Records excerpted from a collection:
================

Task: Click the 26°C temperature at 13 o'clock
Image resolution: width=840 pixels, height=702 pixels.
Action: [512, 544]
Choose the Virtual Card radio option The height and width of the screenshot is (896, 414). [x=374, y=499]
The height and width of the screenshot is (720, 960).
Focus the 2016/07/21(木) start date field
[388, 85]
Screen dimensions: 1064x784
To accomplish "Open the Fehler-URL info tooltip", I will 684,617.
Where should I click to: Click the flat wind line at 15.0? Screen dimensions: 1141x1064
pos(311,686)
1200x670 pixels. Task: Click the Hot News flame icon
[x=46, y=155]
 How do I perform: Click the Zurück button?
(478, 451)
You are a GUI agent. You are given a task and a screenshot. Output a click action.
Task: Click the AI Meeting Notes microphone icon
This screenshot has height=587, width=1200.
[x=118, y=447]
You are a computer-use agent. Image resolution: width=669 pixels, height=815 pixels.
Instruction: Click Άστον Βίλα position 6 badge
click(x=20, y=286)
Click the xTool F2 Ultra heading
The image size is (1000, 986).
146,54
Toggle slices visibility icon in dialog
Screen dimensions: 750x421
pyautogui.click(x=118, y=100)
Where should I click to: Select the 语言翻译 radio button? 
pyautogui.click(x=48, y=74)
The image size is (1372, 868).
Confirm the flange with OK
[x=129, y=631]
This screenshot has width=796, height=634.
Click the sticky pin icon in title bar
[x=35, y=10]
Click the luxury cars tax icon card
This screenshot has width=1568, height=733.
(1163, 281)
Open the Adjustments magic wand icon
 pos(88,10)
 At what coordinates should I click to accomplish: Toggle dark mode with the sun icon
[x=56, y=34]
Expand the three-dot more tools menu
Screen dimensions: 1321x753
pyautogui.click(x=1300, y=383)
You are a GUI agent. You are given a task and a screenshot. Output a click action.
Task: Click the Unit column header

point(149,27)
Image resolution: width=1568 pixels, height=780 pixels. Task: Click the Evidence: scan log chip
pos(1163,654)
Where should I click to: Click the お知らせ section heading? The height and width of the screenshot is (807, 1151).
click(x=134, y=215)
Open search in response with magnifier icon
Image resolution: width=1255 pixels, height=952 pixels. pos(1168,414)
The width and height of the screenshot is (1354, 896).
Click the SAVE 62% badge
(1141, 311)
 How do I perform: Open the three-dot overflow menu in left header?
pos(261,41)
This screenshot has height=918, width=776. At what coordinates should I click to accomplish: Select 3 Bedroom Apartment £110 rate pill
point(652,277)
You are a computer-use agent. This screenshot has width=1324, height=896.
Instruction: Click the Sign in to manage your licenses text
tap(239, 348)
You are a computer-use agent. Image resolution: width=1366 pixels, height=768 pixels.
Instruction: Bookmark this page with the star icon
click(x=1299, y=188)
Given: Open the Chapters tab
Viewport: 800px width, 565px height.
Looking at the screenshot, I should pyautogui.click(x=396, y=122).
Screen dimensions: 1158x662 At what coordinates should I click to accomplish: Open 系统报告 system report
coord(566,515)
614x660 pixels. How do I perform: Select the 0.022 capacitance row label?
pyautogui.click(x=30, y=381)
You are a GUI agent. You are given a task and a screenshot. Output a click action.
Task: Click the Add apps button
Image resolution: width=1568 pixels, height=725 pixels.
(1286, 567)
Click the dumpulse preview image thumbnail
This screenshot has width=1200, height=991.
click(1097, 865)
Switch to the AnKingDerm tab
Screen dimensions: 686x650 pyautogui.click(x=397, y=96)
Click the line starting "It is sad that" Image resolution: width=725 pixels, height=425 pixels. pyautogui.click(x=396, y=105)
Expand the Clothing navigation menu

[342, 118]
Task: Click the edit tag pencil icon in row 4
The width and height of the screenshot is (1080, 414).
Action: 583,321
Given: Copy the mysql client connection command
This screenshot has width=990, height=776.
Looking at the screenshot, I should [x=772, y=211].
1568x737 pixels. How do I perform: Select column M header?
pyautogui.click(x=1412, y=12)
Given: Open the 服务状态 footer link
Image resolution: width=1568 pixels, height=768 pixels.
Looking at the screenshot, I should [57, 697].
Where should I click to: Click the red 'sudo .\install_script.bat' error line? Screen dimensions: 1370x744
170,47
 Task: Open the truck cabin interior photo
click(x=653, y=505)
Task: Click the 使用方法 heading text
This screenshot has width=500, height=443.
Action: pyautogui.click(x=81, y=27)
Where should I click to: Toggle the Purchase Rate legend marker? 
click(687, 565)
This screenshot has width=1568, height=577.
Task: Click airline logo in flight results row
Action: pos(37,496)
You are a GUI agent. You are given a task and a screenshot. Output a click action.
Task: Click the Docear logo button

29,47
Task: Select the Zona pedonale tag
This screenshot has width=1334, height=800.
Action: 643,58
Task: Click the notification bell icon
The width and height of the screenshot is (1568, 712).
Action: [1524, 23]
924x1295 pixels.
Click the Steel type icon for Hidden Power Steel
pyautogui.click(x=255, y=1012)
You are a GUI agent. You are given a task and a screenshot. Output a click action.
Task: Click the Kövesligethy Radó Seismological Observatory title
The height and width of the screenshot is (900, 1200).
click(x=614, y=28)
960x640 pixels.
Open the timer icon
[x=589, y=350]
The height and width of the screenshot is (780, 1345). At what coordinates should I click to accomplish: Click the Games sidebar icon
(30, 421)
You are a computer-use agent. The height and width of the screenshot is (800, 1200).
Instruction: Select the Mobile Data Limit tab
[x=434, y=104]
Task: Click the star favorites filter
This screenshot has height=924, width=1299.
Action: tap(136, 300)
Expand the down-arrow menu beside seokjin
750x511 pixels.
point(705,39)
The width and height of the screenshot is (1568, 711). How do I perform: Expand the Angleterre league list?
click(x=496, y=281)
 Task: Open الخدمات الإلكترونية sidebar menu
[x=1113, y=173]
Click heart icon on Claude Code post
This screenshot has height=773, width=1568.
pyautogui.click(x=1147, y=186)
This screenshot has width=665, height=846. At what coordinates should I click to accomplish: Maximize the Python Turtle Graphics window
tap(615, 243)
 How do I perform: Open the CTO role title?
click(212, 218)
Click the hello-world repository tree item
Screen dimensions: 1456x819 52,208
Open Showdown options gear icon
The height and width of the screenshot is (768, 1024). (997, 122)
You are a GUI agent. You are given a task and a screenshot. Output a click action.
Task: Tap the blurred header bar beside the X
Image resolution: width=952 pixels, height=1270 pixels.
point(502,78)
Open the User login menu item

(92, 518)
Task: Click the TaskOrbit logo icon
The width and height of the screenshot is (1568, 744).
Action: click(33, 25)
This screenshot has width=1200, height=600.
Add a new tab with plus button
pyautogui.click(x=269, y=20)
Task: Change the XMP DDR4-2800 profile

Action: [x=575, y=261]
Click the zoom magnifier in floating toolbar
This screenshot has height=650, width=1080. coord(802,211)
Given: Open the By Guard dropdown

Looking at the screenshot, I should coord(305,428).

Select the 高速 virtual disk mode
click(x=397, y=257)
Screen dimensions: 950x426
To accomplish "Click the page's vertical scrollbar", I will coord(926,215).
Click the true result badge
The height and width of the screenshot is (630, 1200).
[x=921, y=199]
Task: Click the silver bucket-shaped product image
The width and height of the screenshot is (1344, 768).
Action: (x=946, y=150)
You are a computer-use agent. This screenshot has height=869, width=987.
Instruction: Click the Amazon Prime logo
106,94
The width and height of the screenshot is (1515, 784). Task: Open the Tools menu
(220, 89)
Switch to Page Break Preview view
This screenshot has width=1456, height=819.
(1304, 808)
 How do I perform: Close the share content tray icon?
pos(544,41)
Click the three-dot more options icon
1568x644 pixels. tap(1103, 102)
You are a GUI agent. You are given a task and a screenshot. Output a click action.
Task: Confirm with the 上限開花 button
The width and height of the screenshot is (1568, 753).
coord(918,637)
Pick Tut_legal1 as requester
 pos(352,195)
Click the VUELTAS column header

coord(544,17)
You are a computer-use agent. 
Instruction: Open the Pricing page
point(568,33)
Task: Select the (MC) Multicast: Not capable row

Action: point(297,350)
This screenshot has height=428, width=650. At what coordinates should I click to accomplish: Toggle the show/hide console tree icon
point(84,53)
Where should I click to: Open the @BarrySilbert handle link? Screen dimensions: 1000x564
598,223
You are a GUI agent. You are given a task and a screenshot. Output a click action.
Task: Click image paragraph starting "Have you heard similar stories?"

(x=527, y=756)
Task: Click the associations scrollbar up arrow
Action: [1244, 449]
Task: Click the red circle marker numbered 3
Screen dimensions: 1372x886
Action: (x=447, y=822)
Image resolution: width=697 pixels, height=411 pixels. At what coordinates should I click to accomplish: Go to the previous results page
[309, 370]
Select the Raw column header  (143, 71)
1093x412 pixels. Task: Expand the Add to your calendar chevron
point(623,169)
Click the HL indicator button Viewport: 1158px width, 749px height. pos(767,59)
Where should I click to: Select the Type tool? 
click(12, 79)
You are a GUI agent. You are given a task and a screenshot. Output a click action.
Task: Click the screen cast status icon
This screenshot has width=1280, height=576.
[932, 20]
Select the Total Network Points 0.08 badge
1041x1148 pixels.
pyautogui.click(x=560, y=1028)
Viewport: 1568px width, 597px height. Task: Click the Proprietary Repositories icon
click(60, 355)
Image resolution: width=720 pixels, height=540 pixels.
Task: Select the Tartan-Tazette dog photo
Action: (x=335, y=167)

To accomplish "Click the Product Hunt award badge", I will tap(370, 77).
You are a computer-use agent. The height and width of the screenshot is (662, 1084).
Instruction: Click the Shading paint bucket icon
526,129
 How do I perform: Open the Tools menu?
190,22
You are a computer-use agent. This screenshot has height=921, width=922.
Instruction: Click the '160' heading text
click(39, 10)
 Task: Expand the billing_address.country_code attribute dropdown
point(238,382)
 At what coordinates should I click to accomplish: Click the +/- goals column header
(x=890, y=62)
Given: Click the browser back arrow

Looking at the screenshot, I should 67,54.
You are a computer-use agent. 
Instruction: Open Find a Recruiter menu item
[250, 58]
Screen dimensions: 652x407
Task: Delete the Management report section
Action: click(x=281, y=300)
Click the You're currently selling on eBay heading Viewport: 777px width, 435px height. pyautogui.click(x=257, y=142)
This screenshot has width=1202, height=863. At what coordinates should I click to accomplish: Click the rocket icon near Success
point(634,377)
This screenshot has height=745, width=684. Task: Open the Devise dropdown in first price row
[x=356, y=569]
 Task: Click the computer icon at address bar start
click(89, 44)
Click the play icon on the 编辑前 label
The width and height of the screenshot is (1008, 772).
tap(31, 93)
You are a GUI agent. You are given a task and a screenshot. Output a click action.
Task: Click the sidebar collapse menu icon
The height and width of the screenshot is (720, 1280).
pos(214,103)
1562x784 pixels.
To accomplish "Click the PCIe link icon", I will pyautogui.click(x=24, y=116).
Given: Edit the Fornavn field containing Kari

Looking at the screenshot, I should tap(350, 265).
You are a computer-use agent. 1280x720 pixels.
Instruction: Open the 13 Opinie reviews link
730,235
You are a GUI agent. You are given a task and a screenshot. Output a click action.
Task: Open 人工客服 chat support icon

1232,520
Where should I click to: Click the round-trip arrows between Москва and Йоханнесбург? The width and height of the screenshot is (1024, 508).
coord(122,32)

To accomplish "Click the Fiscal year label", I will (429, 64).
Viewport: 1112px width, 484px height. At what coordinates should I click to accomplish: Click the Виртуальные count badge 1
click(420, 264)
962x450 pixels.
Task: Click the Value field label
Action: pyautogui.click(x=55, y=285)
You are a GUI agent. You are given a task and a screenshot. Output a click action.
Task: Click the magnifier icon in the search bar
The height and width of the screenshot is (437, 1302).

================

Starting with the first line of the data above, copy each line exactly until you reach the line with "Task: Click the AI"; include that line as well.

** Exercise result **
Task: Click the 26°C temperature at 13 o'clock
Image resolution: width=840 pixels, height=702 pixels.
Action: [512, 544]
Choose the Virtual Card radio option The height and width of the screenshot is (896, 414). [x=374, y=499]
The height and width of the screenshot is (720, 960).
Focus the 2016/07/21(木) start date field
[388, 85]
Screen dimensions: 1064x784
To accomplish "Open the Fehler-URL info tooltip", I will 684,617.
Where should I click to: Click the flat wind line at 15.0? Screen dimensions: 1141x1064
pos(311,686)
1200x670 pixels. Task: Click the Hot News flame icon
[x=46, y=155]
 How do I perform: Click the Zurück button?
(478, 451)
You are a GUI agent. You are given a task and a screenshot. Output a click action.
Task: Click the AI Meeting Notes microphone icon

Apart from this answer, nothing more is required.